Tomó el espejo de mano con el cual había ascendido, una mañana, los treinta y tres peldaños de la escalera inconclusa y, otro día, había interrogado, con este mismo espejo, las figuras del cuadro traído, asegurábase, de Orvieto: quería, ahora, mirar en él al hombre que pensaba estas cosas, como si el espejo también pudiese reflejar el rostro del pensamiento, y una ráfaga de locura cruzó su cara; ¿no cayó ese mismo espejo, hecho añicos, sobre la piedra de la capilla, aquella aciaga mañana?, ¿cómo, cuándo, por qué se recompuso en sus partes, entre esa mañana y el día en que dictó su primer testamento?, ¿uniéronse por sí los dispersos fragmentos, más enamorados de su reunión en azogada lisura que el propio Señor en su afán de poseer un destino unitario, y no una monstruosa metamorfosis de joven en viejo en cadáver en materia disgregada, mutilada, espolvoreada, reunida a materias enemigas, reintegradas, formadas de nuevo en esperma de bestia, en huevo de loba, en parto resucitado, nuevo afán de alimentarse, crecer, matar, morir, ciclo sin fin, materia inmortal, y no el alma?
Caminó, tambaleándose, hasta la puerta de la alcoba, apartó el tapiz que le separaba de la capilla, miró hacia los escalones que conducían al llano, enloquecía, ¿por qué no estaba terminada esa escalinata?, ¿por qué no pudieron descender por allí sus treinta cadáveres?, no estaba terminada, debía tener sólo treinta peldaños, jamás la terminaban, ya tenía treinta y tres, enloquecía…
—Malhaya quien así gobierna. Todo lo deberá perder a menos que logre imponer, con esfuerzo tan extenuante como el que emplea para impetrar la fantasía caliente, una helada lucidez. ¿Quién no se agota?
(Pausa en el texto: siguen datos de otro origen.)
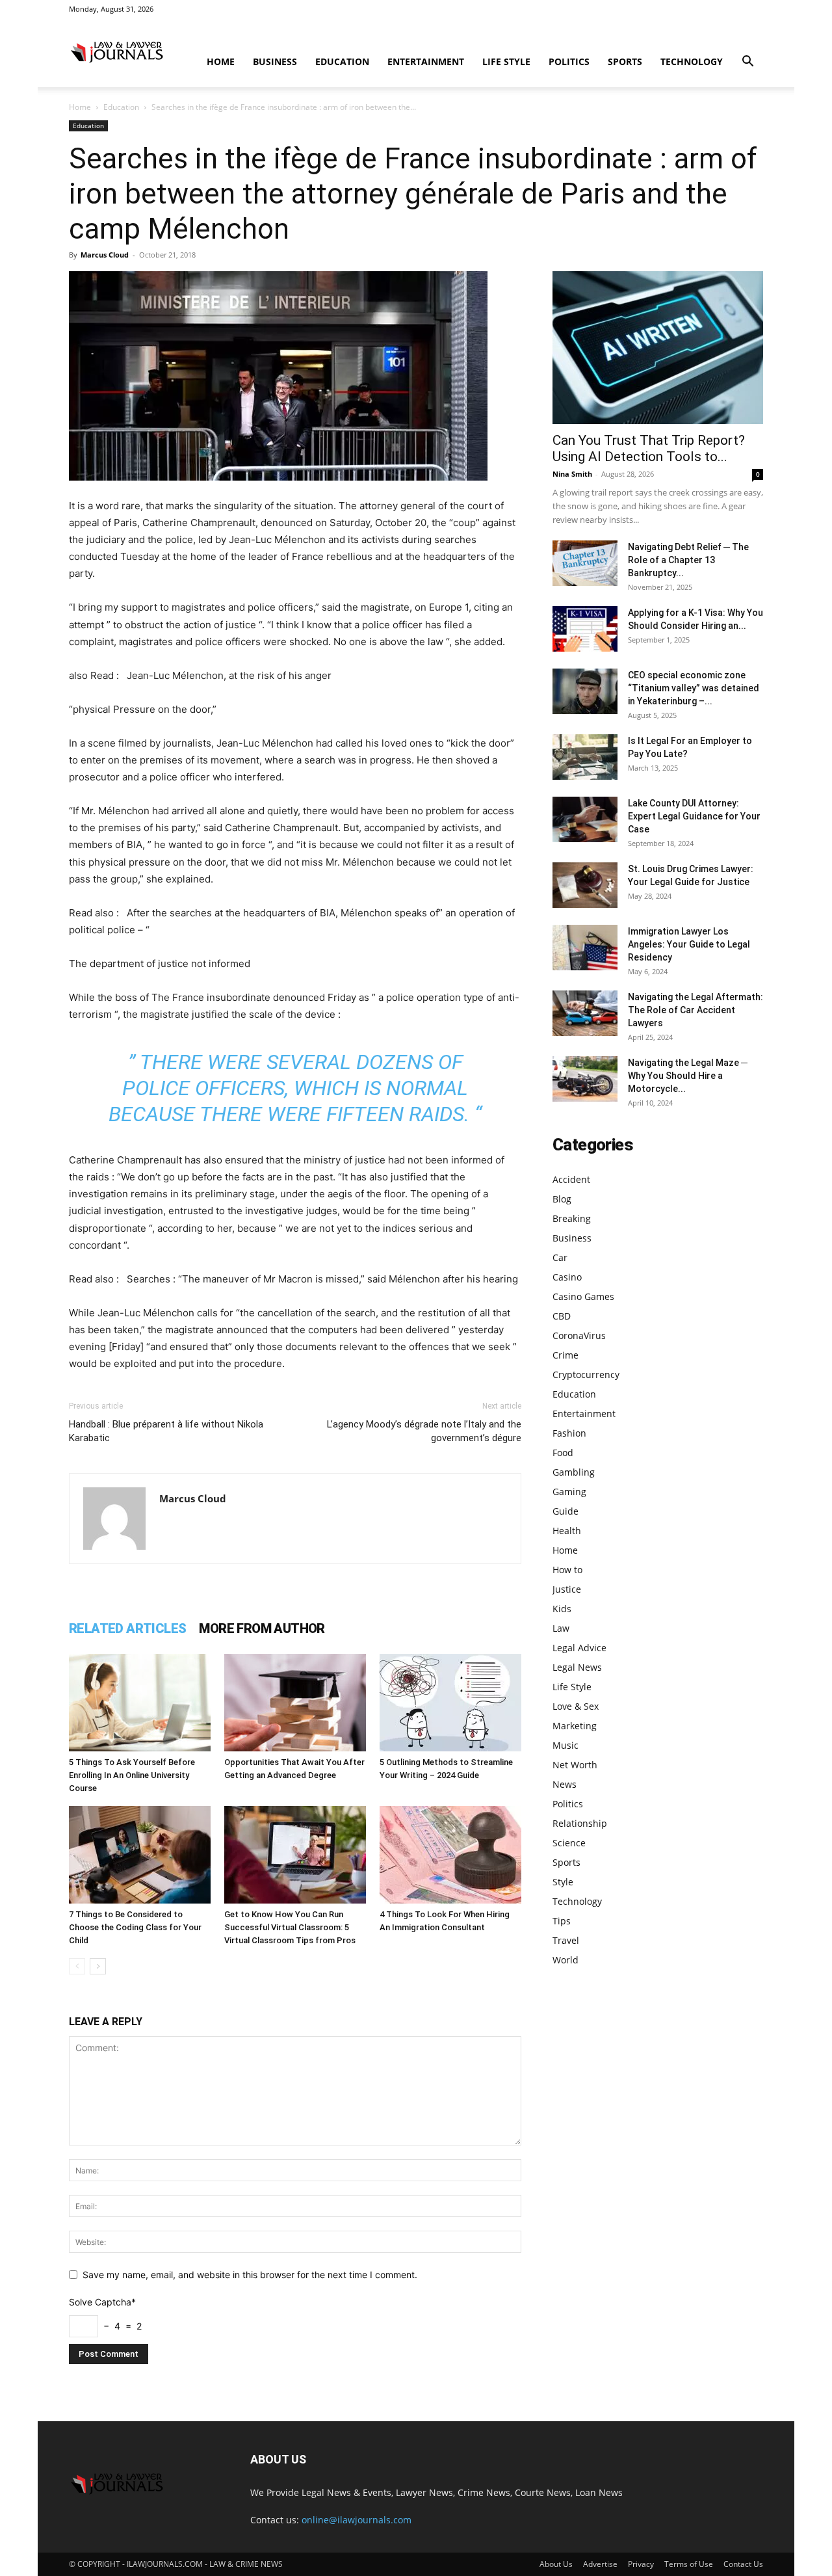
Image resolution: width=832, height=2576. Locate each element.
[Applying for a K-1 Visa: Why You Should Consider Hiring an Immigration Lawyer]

E Inés, desde el lecho, seguía los movimientos del Señor con otro leve movimiento de la cabeza redonda y espinosa como breva de la costa barbárica, tratando de adivinar el sentido de las pesquisas del Señor, sus pasos como perdidos, como inciertos, alrededor de la recámara, mirándose a un espejo, deteniéndose de un tapiz; él la miró mirando, inquiriendo con la cabeza casi rapada, de rapaz y, con un incontenible sobresalto de cariño, le atribuyó una inocencia que sólo acentuaba la extrema culpabilidad de los actos en este claustro donde los espejos, rotos, reunían por sí solos sus dispersos pedazos; las escaleras, al terminarse, se continuaban para siempre interminadas, las velas, al quemarse, crecían, el agua, al beberse, aumentaba y las horas, al perderse, regresaban. El Señor sintió que su cuerpo y su alma se separaban; el hacha que los dividía era el tiempo enloquecido; ¿a cuál de los momentos así divorciados pertenecía el cuerpo y a cuál el alma: ésta, al que con demasiadas pruebas cangrejeaba hacia atrás, hacia el fatal origen, culminación de todo, anunciado por su madre la llamada Dama Loca que pretendía haber llegado aquí con el hijo del padre que a la vez sería padre del abuelo; o aquél al que, a pesar de todo, con cada paso del Señor por la alcoba, con cada movimiento lento e interrogante de la cabeza de Inés, insistía en proyectarse hacia adelante?